Genesis 5:21 Enoch lived sixty-five years, and begot Methuselah.
Everyone knows about Enoch because he simply, but fantastically, disappeared before some witnesses, but that is not all regarding Enoch. Enoch, great great grandfather of Noah, was clearly a preacher, so we see in the book of Jude.
Jude 14-15 Now Enoch, the seventh from Adam, prophesied about these men also, saying, “Behold, the Lord comes with ten thousand of His saints, to execute judgment on all, to convict all who are ungodly among them of all their ungodly deeds which they have committed in an ungodly way, and of all the harsh things which ungodly sinners have spoken against Him.”
We all know that Enoch was a preacher. He was also a prophet, and I want you to notice there what he prophesied of. He was talking about the Lord coming, that is way in our future yet. Enoch was prophesying way beyond Noah. He was prophesying of things that had not even happened yet, about the Lord coming with His saints, at a time far beyond the Flood.
What does this indicate to us? It indicates that God has a work already going and they knew about the time of the end, even in Enoch's day, and that things had to be working out. Noah fits right in to the mix of all of these people. Enoch was the great grandfather of Noah. Jude shows that he also a prophet as well.
II Peter 2:4-5 For if God did not spare the angels who sinned, but cast them down to hell and delivered them into chains of darkness, to be reserved for judgment; and did not spare the ancient world, but saved Noah, one of the eight people, a preacher of righteousness, bringing in the flood on the world of the ungodly.
Like his great grandfather, Noah was also a preacher. He fit right into the family mold. Again, this gives us indication that Enoch was a preacher, Noah was a preacher, all of these wonderful names that they are giving to their children you can see that there has not been a time since the beginning of creation that God has not had a work going, preaching what He is doing.

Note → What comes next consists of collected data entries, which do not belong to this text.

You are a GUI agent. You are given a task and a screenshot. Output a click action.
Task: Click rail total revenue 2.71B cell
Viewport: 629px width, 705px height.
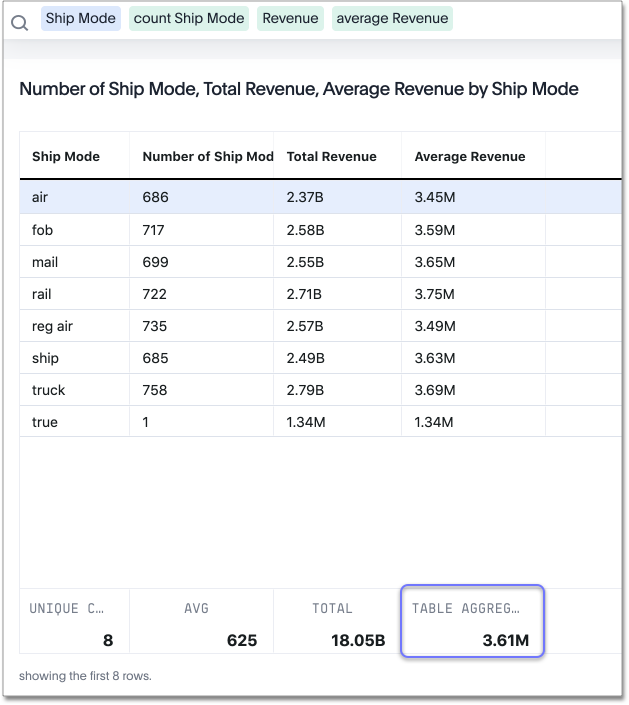click(x=305, y=294)
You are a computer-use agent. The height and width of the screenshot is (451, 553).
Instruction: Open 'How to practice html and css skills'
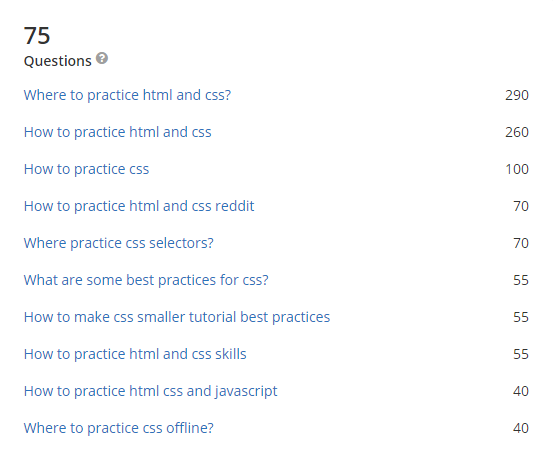pyautogui.click(x=135, y=354)
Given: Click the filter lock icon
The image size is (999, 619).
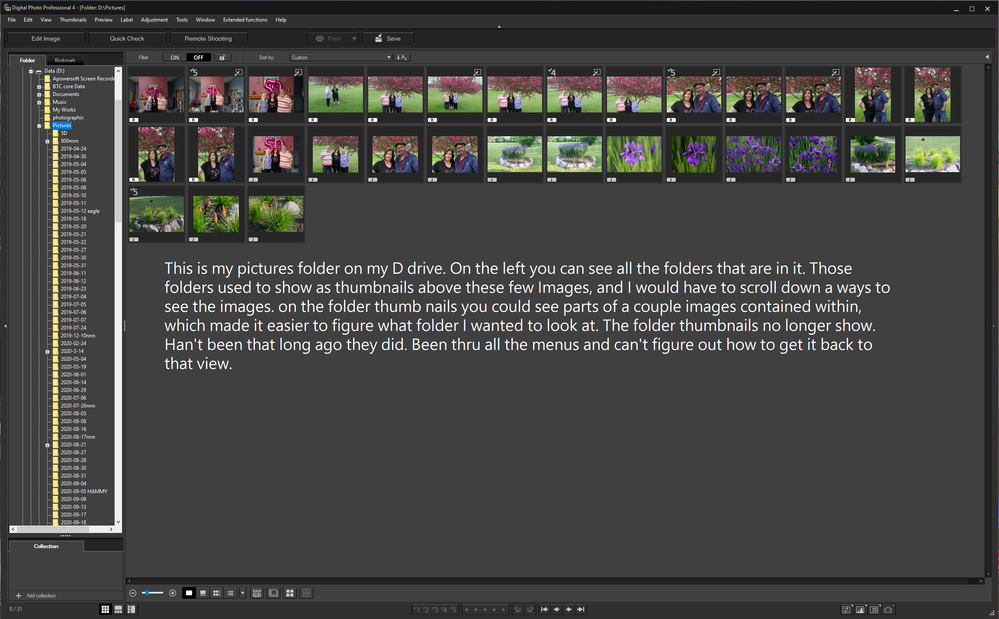Looking at the screenshot, I should coord(222,57).
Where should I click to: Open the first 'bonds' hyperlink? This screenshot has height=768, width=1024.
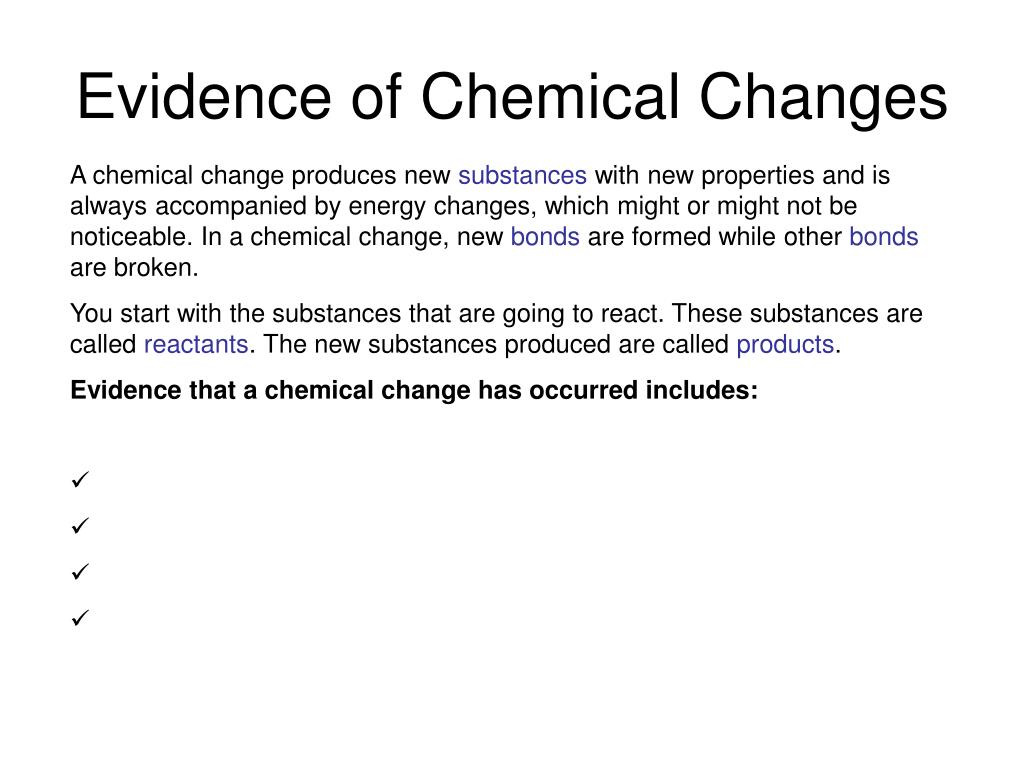(545, 236)
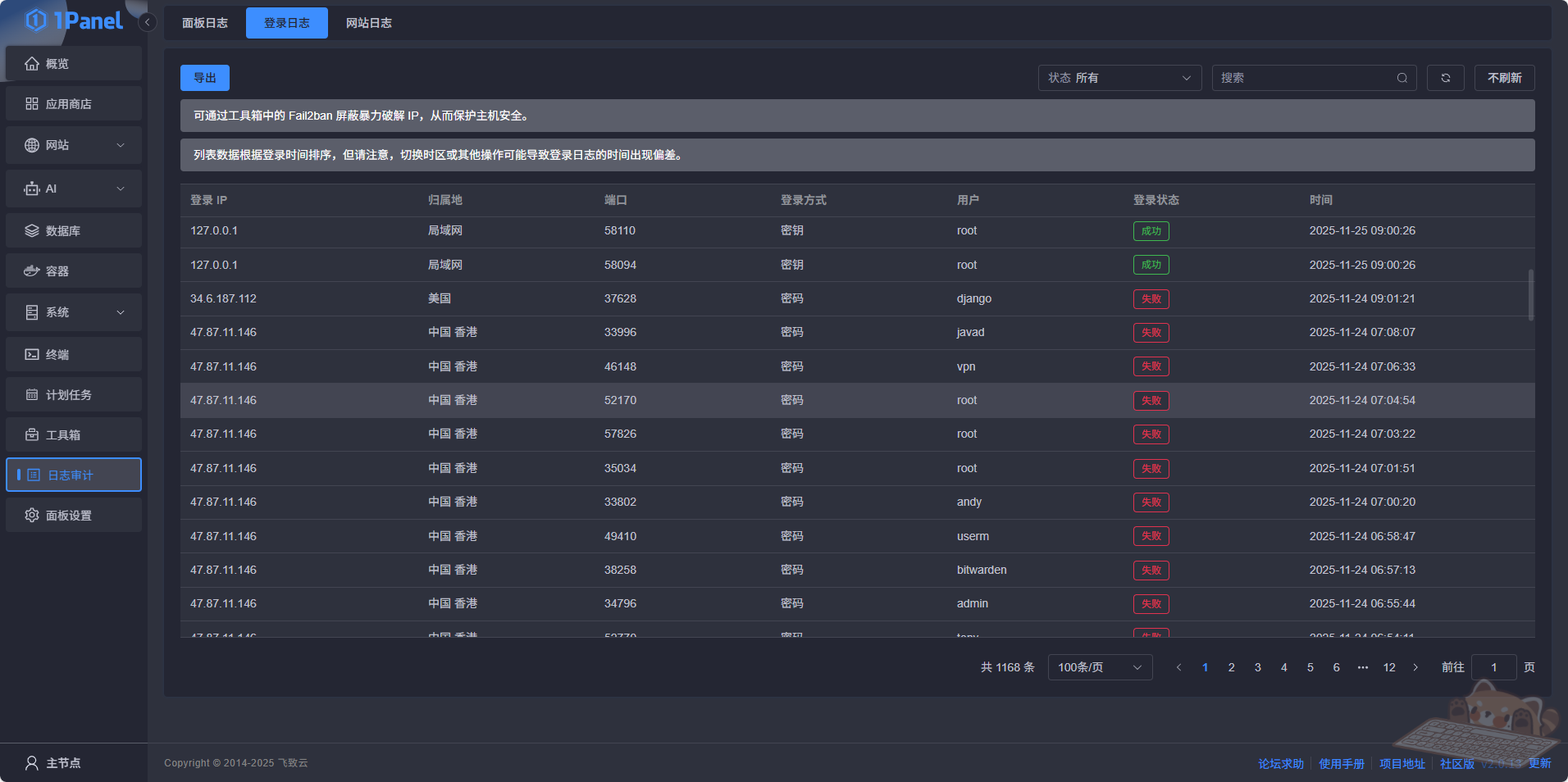Click the 导出 export button
Screen dimensions: 1568x782
click(204, 78)
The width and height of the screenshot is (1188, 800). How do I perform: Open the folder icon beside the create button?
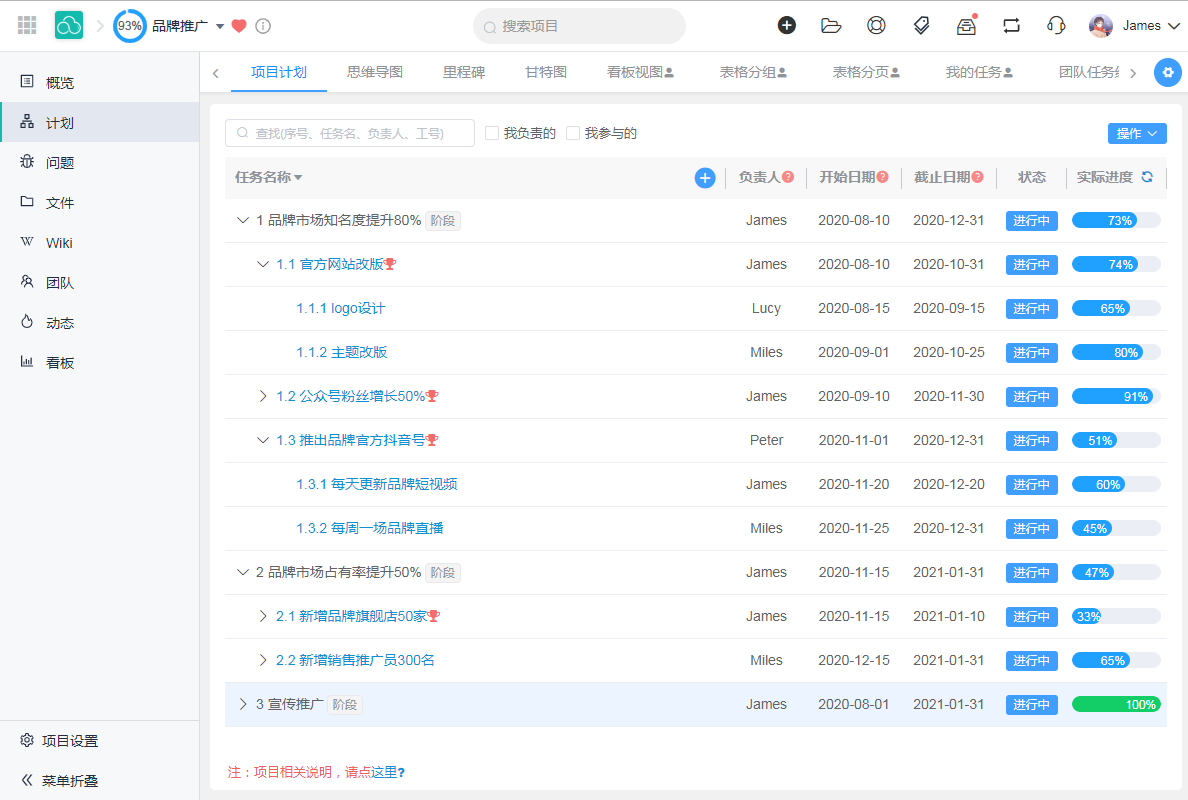click(831, 25)
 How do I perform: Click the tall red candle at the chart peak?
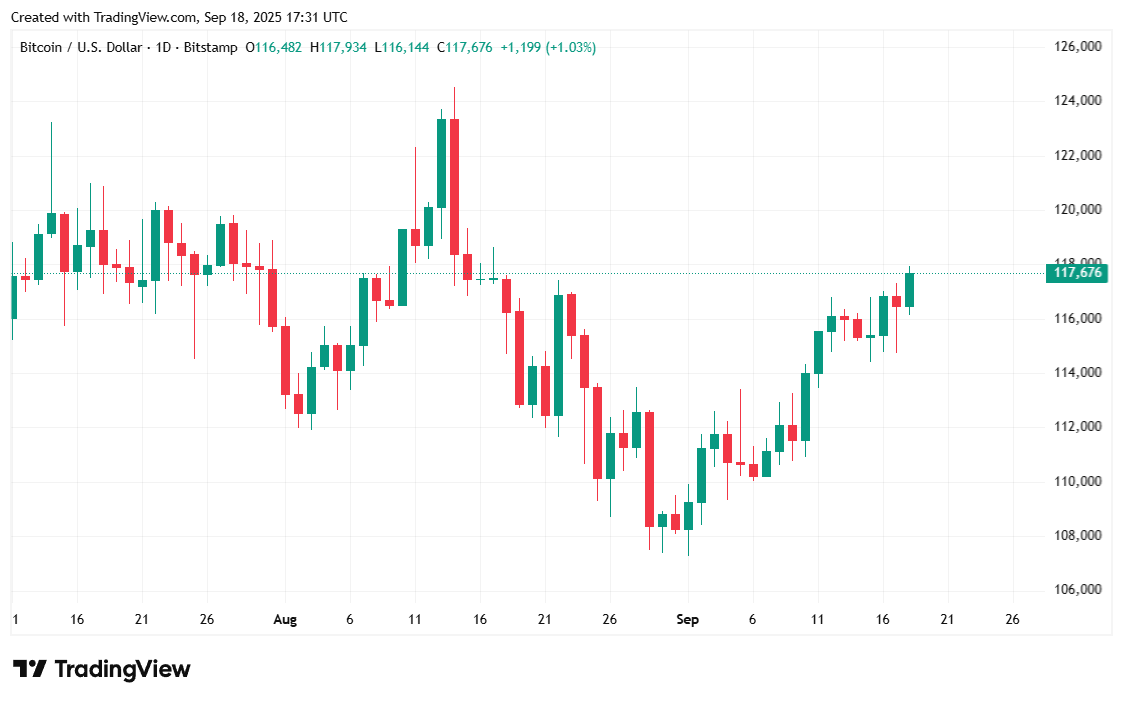coord(454,186)
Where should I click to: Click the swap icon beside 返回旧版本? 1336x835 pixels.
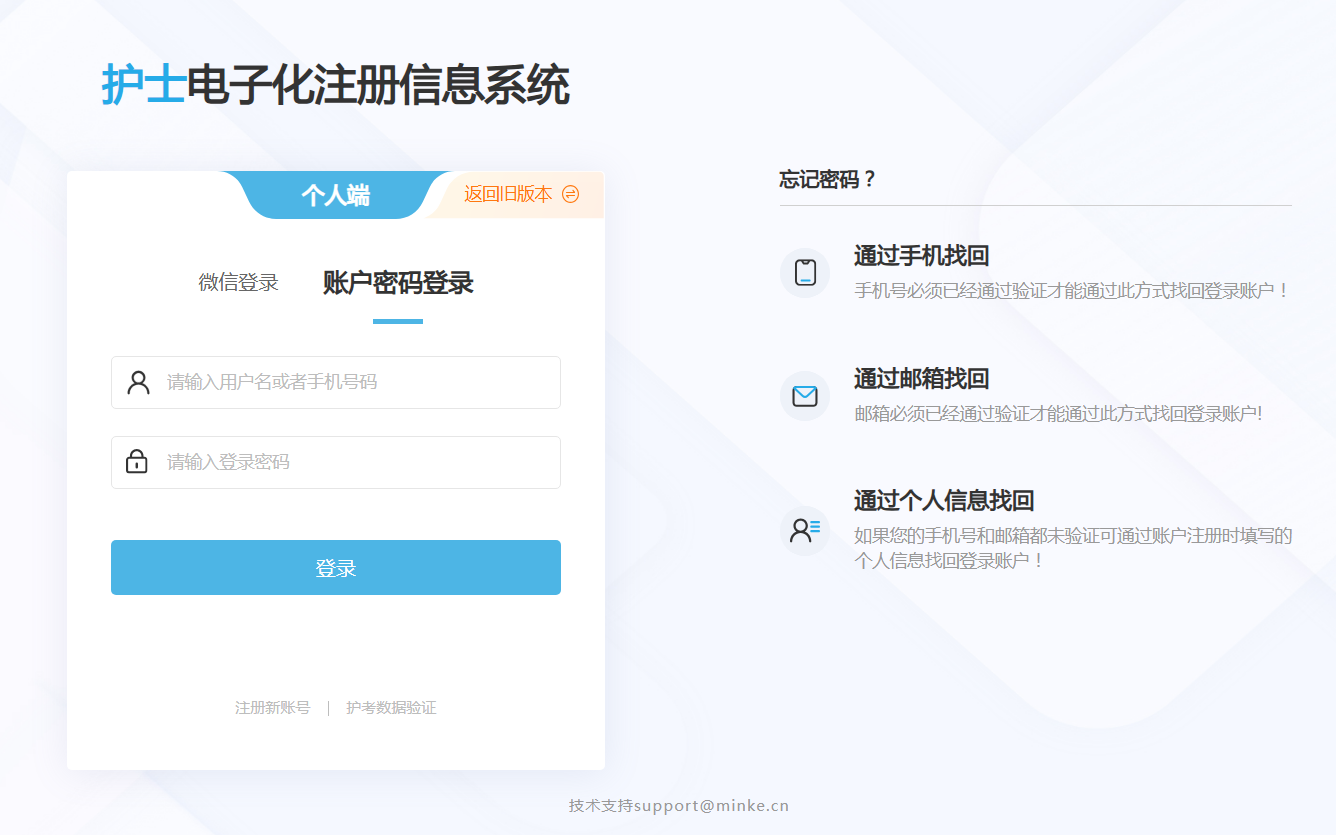click(x=571, y=194)
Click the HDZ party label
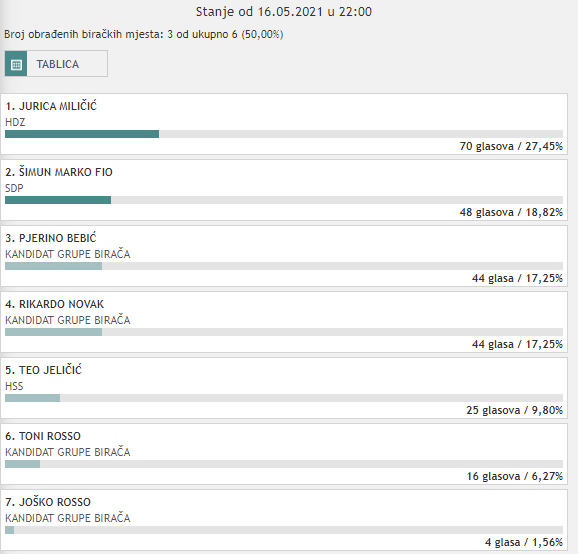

Noah was not a random nobody, plucked out of a crowd. God was working, working in and through this man before he ever gave him the job of building the ark.
Acts 26:24-26 Now as he thus made his defense, Festus said with a loud voice, “Paul, you are beside yourself! Much learning is driving you mad!” But he said, “I am not mad, most noble Festus, but speak the words of truth and reason. For the king, before whom I also speak freely, knows these things; for I am convinced that none of these things escapes his attention, since this thing was not done in a corner.
What Noah did was not done in a corner. Slowly but surely here I am peeling back the layers, uncovering who this man was. We will add another possibility concerning Noah. Besides being a preacher, we are looking forward to a significant occasion, such as I mentioned in relation to the Redeemer’s birth. We are not looking forward toward the Flood, but we are looking forward to the rise of the Beast, the great Tribulation, the Day of the Lord, and Christ’s return. Right into this mix God is going to position two preachers. Those two preachers will become the best-known personalities on earth. They are going to be the Two Witnesses.
Here is what I believe that God did, since He tends to follow patterns so that we can see Him working, and that bolsters our faith. I believe that God through Noah followed the same pattern with him. In that pre-Flood period, especially after the one hundred and twenty years was nearing its end, God had Noah preaching of what was coming.
What Noah did was not done in a corner. He was, at that time, the best known personality on earth, just like the Two Witnesses right before the end.